RECORDS SHOWN

· · ·

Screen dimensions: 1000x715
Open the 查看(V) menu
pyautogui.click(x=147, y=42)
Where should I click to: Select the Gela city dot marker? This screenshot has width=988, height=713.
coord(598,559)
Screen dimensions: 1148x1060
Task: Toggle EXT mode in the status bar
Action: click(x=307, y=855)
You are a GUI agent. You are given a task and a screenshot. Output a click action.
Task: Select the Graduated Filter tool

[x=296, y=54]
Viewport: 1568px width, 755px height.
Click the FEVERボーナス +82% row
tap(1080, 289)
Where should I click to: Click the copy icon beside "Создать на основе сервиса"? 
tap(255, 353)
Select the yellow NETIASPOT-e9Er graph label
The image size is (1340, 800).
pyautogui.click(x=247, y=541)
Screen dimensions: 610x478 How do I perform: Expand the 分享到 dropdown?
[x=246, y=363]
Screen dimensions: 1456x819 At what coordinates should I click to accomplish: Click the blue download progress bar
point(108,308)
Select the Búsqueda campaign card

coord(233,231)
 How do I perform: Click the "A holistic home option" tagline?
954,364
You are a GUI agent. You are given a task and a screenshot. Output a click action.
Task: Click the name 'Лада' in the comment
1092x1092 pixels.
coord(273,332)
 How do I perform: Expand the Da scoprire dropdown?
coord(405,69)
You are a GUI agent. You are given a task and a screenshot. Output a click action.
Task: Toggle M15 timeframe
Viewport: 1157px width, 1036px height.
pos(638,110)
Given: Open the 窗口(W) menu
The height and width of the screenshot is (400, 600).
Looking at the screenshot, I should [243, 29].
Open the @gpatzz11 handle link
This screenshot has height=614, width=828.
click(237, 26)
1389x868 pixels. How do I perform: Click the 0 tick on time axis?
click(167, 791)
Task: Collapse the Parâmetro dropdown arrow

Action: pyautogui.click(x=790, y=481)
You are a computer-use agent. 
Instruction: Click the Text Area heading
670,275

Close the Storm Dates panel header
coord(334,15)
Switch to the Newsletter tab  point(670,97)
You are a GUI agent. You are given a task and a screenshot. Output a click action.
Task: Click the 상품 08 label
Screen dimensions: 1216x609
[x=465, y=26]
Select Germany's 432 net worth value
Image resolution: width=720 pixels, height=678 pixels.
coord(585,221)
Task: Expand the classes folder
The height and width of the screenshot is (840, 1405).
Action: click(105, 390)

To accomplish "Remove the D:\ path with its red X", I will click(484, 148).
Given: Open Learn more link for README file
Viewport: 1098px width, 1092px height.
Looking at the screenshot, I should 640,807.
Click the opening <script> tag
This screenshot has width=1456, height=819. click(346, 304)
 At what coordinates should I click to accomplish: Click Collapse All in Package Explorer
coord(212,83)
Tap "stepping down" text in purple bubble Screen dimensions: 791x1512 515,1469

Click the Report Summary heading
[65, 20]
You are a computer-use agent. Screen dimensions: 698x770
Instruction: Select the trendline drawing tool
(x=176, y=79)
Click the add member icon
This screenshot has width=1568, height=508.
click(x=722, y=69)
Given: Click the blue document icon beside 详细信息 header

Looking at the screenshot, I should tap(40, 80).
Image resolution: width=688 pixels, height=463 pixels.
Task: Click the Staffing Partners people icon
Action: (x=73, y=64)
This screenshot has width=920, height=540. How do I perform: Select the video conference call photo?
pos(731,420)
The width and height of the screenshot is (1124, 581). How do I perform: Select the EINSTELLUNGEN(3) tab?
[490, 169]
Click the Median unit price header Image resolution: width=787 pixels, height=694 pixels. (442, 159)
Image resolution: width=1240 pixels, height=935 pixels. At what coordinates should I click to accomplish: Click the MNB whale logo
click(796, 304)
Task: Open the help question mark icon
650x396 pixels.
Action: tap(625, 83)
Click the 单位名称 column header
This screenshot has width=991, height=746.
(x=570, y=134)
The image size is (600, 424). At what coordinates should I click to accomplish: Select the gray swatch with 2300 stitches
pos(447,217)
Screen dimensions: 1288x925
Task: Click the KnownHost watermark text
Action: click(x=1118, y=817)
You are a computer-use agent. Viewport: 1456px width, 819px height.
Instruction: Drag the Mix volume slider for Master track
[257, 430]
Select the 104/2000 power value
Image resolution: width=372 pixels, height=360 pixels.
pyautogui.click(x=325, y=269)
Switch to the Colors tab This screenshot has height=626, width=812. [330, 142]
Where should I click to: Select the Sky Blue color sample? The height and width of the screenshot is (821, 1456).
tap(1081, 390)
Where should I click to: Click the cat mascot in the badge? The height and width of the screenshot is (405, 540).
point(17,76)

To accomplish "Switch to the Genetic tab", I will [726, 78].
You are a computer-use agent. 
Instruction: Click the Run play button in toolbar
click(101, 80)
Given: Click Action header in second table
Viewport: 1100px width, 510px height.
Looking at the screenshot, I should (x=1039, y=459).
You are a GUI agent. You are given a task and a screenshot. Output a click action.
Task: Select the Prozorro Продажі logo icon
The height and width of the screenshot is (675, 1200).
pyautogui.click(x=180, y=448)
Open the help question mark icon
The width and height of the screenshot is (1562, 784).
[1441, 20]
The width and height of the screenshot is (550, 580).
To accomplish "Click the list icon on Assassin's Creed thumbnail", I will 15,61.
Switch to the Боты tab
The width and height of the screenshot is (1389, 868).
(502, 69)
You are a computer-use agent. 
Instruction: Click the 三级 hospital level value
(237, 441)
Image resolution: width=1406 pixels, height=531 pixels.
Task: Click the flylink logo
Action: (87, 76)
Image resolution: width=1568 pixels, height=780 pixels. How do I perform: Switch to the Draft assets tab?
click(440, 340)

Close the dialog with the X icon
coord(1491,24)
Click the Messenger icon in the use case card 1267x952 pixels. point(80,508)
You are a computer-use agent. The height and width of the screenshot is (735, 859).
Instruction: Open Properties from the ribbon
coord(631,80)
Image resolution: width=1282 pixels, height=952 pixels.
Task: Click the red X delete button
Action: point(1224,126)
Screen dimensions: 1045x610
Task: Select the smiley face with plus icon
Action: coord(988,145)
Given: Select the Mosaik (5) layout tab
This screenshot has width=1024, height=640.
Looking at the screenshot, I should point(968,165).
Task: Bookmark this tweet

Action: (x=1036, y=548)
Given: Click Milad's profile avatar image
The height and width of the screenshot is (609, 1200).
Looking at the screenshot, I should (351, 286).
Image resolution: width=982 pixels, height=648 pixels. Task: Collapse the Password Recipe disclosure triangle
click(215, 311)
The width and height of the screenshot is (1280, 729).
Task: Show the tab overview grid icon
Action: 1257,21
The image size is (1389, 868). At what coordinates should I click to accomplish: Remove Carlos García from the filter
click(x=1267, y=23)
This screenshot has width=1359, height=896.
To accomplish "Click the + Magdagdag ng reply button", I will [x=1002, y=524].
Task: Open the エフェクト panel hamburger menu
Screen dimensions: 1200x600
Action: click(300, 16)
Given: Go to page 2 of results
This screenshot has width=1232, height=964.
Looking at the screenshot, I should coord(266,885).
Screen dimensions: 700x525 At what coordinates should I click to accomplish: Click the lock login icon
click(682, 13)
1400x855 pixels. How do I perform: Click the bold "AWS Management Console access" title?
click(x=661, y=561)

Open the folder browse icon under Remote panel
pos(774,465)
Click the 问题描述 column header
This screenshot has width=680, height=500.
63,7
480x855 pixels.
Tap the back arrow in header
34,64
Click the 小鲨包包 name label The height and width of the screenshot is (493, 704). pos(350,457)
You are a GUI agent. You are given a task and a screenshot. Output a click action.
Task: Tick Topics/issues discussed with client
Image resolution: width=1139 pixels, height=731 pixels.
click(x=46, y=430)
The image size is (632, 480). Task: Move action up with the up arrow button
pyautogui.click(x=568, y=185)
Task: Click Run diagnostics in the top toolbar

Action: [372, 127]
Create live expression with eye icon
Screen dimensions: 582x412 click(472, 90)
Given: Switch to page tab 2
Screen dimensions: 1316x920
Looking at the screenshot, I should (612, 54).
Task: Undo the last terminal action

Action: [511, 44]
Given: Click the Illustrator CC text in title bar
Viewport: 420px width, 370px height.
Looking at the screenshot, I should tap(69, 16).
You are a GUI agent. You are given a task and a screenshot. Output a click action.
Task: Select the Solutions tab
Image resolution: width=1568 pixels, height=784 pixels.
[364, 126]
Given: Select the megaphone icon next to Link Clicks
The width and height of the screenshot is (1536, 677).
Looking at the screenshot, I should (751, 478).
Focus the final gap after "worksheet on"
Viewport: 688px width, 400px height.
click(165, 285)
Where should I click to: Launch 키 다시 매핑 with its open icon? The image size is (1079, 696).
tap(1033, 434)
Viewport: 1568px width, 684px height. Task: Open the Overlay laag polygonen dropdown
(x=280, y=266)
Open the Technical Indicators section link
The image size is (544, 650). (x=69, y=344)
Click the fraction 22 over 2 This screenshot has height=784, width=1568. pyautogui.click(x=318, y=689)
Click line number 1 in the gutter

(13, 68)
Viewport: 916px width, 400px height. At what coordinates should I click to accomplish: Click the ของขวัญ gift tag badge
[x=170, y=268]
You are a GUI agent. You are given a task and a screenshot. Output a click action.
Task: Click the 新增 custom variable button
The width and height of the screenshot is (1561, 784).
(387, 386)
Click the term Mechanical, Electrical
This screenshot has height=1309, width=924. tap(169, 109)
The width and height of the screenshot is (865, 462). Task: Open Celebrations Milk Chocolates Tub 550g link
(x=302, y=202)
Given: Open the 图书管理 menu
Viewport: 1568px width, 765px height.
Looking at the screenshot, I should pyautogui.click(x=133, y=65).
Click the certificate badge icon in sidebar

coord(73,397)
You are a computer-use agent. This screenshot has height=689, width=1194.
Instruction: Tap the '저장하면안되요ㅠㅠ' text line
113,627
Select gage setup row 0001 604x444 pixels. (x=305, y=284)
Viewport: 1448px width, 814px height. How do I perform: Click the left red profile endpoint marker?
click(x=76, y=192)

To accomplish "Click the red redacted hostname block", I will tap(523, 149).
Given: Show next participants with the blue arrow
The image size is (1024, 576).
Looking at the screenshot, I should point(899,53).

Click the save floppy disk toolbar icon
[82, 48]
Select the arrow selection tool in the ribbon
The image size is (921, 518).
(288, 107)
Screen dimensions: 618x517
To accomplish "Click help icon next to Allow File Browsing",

· · ·

WHAT THE TASK REQUIRES
Render the records from the line containing "Select the yellow NETIASPOT-e9Er graph label" through the line containing "[x=246, y=363]" as a JSON list of strings, one per line, with blank lines omitted.

WRITTEN ANSWER
[
  "Select the yellow NETIASPOT-e9Er graph label",
  "The image size is (1340, 800).",
  "pyautogui.click(x=247, y=541)",
  "Screen dimensions: 610x478 How do I perform: Expand the 分享到 dropdown?",
  "[x=246, y=363]"
]